When to use invalidate()

Steve Borho steve at borho.org
Mon Feb 1 23:01:29 CST 2010


On Mon, Feb 1, 2010 at 6:34 PM, Greg Ward <greg at gerg.ca> wrote:
> Hi all --
>
> I have an extension that keeps too much data in memory.  (It's my
> "bugmap" extension that associates changesets and bug IDs.  Uses a
> local flat file for short-term storage and a remote MySQL database for
> long-term.  It keeps a copy of the local file, a MySQL connection, and
> a cache of info queried from MySQL in memory.  It uses that info to
> doctor the value returned by changectx.description() so that mutable
> bug IDs appear in any log output.)
>
> This is no big deal at the command line, but I have several related
> bugs that appear in long-running processes like TortoiseHg and hgweb
> (I'm using mod_wsgi):
>
>  * MySQL errors because the database connection used by the extension
> stays open and the server got restarted
>  * out-of-date information: someone pushes new changesets to the
> repo, and hgweb correctly shows them, but bugmap fails to augment the
> display with bug info (which it correctly does for changesets that
> existed initially)

> SUPPLIED MATERIAL

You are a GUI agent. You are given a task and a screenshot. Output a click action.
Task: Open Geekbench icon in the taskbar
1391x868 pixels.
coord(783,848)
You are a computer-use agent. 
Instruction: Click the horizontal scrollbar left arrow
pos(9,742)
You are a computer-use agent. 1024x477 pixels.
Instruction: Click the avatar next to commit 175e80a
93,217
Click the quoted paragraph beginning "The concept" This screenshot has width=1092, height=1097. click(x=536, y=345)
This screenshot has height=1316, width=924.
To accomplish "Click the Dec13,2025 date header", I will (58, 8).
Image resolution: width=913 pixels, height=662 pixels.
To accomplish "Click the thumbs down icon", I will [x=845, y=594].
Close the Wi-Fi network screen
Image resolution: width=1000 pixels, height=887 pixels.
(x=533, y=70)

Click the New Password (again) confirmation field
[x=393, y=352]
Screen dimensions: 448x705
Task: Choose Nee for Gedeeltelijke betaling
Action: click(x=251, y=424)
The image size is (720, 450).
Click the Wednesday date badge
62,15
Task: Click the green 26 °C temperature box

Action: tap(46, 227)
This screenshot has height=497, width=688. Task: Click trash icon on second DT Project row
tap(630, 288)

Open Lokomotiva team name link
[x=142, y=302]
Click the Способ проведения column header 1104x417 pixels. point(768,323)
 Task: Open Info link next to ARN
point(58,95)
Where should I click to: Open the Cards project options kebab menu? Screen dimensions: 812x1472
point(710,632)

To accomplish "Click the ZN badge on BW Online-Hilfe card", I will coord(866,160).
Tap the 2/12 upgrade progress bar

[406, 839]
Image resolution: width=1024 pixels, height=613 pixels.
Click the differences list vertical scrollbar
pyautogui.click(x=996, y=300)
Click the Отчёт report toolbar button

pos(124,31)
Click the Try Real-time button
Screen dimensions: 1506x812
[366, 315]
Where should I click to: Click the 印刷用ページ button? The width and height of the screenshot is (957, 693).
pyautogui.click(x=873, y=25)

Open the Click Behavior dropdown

> EXERCISE INSTRUCTIONS
• 1. According to the mailing-list message, which three things does the extension keep in memory?
• 2. Answer each question from the mailing-list message.
(a) What does the extension use for long-term storage?
(b) What is the writer using to run hgweb?
(c) What two conditions lead to the MySQL errors?
• 3. Translate this sentence from the mailing-list message into Spanish: "I have an extension that keeps too much data in memory."
The rows have no connection to the mailing-list message.

> FINAL RESULTS
• 1.
- A copy of the local file
- A MySQL connection
- A cache of info queried from MySQL

• 2.
(a) A remote MySQL database.
(b) mod_wsgi.
(c) The extension's database connection stays open, and the server got restarted.

• 3. Tengo una extensión que guarda demasiados datos en memoria.